» TASK TO CARRY OUT:
Edit the records below by replacing every occurrence of "Where should I click to" with "Which point should I click to", leaving everything else unchanged.

:: THE DATA ::

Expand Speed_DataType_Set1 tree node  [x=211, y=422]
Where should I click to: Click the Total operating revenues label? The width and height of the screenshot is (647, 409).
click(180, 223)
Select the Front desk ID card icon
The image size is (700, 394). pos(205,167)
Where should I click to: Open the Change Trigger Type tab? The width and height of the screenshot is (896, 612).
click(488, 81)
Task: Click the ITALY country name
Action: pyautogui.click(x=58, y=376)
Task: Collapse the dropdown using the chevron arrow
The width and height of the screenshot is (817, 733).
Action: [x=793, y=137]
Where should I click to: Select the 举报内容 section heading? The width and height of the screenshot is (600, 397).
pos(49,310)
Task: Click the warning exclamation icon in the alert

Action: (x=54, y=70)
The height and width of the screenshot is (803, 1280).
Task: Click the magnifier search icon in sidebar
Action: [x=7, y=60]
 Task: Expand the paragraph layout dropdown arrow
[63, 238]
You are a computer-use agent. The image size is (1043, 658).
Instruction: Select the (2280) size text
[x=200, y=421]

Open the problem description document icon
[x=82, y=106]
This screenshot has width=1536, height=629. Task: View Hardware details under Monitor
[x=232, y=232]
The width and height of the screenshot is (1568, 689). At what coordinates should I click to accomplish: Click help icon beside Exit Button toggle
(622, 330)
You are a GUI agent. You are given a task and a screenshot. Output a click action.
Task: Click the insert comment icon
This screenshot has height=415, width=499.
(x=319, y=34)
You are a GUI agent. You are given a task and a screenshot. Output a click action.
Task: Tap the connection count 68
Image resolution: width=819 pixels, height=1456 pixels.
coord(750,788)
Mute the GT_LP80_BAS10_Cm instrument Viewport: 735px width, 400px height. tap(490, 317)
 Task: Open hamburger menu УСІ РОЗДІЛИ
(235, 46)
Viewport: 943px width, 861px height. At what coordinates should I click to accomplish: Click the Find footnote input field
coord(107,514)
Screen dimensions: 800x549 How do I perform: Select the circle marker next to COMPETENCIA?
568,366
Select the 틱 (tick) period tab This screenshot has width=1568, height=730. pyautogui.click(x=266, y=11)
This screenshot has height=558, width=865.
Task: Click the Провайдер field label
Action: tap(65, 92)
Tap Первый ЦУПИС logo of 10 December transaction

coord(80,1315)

:::

» SOLUTION FOR THIS EXERCISE:
Expand Speed_DataType_Set1 tree node  [x=211, y=422]
Which point should I click to: Click the Total operating revenues label? The width and height of the screenshot is (647, 409).
click(180, 223)
Select the Front desk ID card icon
The image size is (700, 394). pos(205,167)
Which point should I click to: Open the Change Trigger Type tab? The width and height of the screenshot is (896, 612).
click(488, 81)
Task: Click the ITALY country name
Action: pyautogui.click(x=58, y=376)
Task: Collapse the dropdown using the chevron arrow
The width and height of the screenshot is (817, 733).
Action: [x=793, y=137]
Which point should I click to: Select the 举报内容 section heading? The width and height of the screenshot is (600, 397).
pos(49,310)
Task: Click the warning exclamation icon in the alert

Action: (x=54, y=70)
The height and width of the screenshot is (803, 1280).
Task: Click the magnifier search icon in sidebar
Action: [x=7, y=60]
 Task: Expand the paragraph layout dropdown arrow
[63, 238]
You are a computer-use agent. The image size is (1043, 658).
Instruction: Select the (2280) size text
[x=200, y=421]

Open the problem description document icon
[x=82, y=106]
This screenshot has width=1536, height=629. Task: View Hardware details under Monitor
[x=232, y=232]
The width and height of the screenshot is (1568, 689). At what coordinates should I click to accomplish: Click help icon beside Exit Button toggle
(622, 330)
You are a GUI agent. You are given a task and a screenshot. Output a click action.
Task: Click the insert comment icon
This screenshot has height=415, width=499.
(x=319, y=34)
You are a GUI agent. You are given a task and a screenshot. Output a click action.
Task: Tap the connection count 68
Image resolution: width=819 pixels, height=1456 pixels.
coord(750,788)
Mute the GT_LP80_BAS10_Cm instrument Viewport: 735px width, 400px height. tap(490, 317)
 Task: Open hamburger menu УСІ РОЗДІЛИ
(235, 46)
Viewport: 943px width, 861px height. At what coordinates should I click to accomplish: Click the Find footnote input field
coord(107,514)
Screen dimensions: 800x549 How do I perform: Select the circle marker next to COMPETENCIA?
568,366
Select the 틱 (tick) period tab This screenshot has width=1568, height=730. pyautogui.click(x=266, y=11)
This screenshot has height=558, width=865.
Task: Click the Провайдер field label
Action: tap(65, 92)
Tap Первый ЦУПИС logo of 10 December transaction

coord(80,1315)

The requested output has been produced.